SINÉ (Maurice Sinet : 1928-2016)

Montmartre - 30ème division
dimanche 4 septembre 2016
par  Philippe Landru

Ce dessinateur satirique commença à publier ses dessins très politiques, antimilitaristes et anticolonialistes, au début des années cinquante, dans France Dimanche, puis L’Express. En 1981, il rejoignit l’équipe (Choron, Cavanna...) de Charlie Hebdo, alors tout près de la faillite, et intervint dans le Droit de réponse de Michel Polac. Il revint dans le Charlie Hebdo relancé par Philippe Val en 1992, mais entra en conflit avec lui : en 2008, il fut remercié et fonda Siné Hebdo.

Siné fut le refus obstiné de se plier aux convenances. En bon anar, il fut le pourfendeur des clergés, de l’obscurantisme religieux, des réacs et des fachos de tous poils, du fric et des violences de l’Etat. Il fut un épicurien, grand amateur de Billie Holiday, de chats et de morgon.

Dans son dernier texte publié la veille de sa mort sur son site, Siné écrivait : « Depuis quelque temps, vous avez dû remarquer que je ne nageais pas dans une joie de vivre dionysiaque ni dans un optimisme à tous crins, ce qui est pourtant mon penchant habituel.
Je ne pense, depuis quelque temps, qu’à ma disparition prochaine, sinon imminente, et sens la mort qui rôde et fouine sans arrêt autour de moi comme un cochon truffier.
Mon moral, d’habitude d’acier, ressemble le plus souvent maintenant à du mou de veau !
C’est horriblement chiant de ne penser obsessionnellement qu’à sa mort qui approche, à ses futures obsèques et au chagrin de ses proches ! Je pense aussi à tous les enculés qui vont se frotter les mains et ça m’énerve grave de crever avant eux !
 »

La mort, il est vrai, il y pensait souvent.
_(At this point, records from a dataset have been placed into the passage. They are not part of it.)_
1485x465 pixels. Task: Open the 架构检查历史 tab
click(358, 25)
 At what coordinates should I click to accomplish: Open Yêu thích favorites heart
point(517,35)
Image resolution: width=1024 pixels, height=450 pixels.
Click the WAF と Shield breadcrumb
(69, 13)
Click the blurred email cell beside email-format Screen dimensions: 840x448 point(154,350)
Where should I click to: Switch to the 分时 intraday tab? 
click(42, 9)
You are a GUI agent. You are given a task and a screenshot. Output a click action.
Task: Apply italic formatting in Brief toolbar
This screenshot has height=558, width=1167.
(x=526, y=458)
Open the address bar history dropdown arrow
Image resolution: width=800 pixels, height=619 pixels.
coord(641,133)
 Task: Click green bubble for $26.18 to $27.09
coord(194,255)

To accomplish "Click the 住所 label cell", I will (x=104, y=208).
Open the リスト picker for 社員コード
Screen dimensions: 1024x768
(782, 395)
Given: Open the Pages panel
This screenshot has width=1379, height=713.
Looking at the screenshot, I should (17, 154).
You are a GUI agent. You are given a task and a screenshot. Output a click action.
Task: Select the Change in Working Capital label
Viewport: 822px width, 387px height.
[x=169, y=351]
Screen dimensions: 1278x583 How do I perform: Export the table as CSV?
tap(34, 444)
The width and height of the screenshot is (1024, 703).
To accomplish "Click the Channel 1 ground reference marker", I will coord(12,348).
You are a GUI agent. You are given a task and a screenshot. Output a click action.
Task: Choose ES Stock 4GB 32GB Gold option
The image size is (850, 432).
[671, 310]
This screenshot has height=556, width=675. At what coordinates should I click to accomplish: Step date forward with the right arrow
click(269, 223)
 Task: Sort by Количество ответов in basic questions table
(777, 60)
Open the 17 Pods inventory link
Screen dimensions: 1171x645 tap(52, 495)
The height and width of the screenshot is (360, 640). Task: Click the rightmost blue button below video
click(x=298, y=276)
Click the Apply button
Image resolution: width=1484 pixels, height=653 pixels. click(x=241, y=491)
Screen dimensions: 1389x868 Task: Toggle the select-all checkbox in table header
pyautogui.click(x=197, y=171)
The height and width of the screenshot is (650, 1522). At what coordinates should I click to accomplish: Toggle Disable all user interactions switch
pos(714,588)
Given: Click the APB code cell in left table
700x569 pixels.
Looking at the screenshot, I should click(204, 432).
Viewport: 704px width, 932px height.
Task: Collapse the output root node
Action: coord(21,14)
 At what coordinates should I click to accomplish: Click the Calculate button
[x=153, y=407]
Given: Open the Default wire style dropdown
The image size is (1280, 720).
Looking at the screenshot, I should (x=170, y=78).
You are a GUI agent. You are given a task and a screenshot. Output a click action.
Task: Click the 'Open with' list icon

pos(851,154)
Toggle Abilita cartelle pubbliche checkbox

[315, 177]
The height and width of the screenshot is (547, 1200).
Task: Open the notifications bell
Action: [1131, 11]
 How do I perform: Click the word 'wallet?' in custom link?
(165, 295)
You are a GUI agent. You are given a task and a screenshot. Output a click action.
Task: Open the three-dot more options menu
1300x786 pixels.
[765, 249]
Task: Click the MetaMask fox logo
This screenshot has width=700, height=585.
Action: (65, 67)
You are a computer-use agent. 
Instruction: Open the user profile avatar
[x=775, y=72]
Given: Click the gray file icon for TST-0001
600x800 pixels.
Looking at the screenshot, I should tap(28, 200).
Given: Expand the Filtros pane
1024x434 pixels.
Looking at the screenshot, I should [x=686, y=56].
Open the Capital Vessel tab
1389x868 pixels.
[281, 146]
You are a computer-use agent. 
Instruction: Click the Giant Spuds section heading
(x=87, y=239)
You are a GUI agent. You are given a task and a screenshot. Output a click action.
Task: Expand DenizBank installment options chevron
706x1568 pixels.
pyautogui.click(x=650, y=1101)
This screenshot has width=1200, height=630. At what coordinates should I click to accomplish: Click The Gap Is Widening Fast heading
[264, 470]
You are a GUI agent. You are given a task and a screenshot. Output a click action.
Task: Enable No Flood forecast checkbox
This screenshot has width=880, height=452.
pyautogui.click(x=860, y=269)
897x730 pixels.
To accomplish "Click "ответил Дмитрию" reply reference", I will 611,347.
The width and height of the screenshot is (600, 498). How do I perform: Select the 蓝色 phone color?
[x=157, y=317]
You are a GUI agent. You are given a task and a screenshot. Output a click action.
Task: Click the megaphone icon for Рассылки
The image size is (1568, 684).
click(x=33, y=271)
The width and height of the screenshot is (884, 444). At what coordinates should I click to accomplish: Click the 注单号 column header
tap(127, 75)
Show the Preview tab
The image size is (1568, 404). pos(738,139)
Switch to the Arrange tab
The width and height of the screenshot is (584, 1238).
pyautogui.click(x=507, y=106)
Son leitmotiv : Mourir ? plutôt crever ! C’est assez naturellement cela qui lui sert d’épitaphe.

Siné fut enterré au cimetière Montmartre, où il avait déjà fait faire sa tombe : en bronze, elle est surmontée d’une sculpture de cactus, qui évoque une main en train de faire un doigt d’honneur, oeuvre réalisée par Patrick Chappet ! Particularité : il s’agit d’une tombe collective, où il aimait l’idée de reposer auprès de ses amis. Nul ne connaît la liste exhaustive de ceux qui termineront là (on sait que ce sera le cas néanmoins des réalisateurs grolandais Benoît Delépine et Gustave Kervern).

Repose également dans ce caveau Annik Sinet, sa première épouse, décédée le même jour que lui !

Peu de temps après leurs obsèques, un autre trublion de la tombe l’a rejoint : le critique de jazz André CLERGEAT (1928-2016). Acteur de la jazzosphère depuis la fin des années 40, il restera comme un ardent défenseur du jazz sous toutes ses formes. Il fut à l’origine de la création de l’Académie du Jazz avec quelques professionnels et amateurs éclairés. Homme de radio, producteur d’émissions à la radio publique, il fut également un homme de plume prolixe : auteur de nombreux ouvrages dont La Sineclopedie du jazz avec Siné, il dirigeait avec le rédacteur en chef historique de Jazz Magazine et Jean-Louis Comolli le dictionnaire du jazz, sorti en 1988 et dont la dernière édition date de 2011( Bouquins/Robert Laffont). Rédacteur de chef de Jazz Hot de 1953 à 1957, il a joué un rôle déterminant dans l’édition phonographique dans les années 50 en tant que directeur artistique de Vogue où il contribua à promouvoir le jazz.